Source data
──────
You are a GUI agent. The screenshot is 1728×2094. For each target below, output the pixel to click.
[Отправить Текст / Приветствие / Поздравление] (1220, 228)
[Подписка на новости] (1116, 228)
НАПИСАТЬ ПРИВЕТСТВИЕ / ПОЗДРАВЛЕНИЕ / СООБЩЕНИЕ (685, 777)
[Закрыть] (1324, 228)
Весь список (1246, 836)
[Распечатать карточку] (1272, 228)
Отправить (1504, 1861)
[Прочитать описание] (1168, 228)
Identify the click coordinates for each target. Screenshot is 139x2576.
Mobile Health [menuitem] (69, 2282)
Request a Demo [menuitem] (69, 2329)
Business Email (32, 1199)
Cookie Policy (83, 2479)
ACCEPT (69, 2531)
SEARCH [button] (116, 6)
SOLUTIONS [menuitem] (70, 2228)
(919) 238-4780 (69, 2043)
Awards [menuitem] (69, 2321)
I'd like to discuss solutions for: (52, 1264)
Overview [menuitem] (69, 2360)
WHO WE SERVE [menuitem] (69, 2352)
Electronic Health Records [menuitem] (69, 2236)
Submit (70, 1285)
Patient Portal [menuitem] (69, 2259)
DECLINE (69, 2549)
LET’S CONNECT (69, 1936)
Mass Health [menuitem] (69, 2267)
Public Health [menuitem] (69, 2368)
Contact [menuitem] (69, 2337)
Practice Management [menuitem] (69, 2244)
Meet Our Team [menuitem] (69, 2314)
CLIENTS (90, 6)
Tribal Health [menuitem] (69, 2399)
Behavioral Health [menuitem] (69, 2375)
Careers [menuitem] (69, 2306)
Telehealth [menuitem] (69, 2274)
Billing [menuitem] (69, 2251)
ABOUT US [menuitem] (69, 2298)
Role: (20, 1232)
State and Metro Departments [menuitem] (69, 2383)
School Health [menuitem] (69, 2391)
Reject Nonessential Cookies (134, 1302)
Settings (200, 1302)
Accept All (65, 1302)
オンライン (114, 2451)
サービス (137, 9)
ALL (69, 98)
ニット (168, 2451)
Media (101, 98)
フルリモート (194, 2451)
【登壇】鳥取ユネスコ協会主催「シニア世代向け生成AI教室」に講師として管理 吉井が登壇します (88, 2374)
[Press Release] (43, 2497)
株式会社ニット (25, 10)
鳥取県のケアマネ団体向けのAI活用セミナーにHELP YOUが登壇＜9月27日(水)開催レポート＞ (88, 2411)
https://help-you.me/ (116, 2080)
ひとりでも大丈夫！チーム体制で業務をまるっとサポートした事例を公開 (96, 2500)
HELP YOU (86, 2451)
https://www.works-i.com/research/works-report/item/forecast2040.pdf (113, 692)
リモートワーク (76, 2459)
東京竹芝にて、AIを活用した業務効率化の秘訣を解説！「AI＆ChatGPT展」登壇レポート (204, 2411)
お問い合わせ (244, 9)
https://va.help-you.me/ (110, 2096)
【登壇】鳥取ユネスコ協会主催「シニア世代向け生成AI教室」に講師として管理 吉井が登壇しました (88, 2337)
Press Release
──────
AIM OF THE TASK
Looking at the records, how many of the lines contain the string "https"? Only the number should be given.

WORKED SOLUTION
3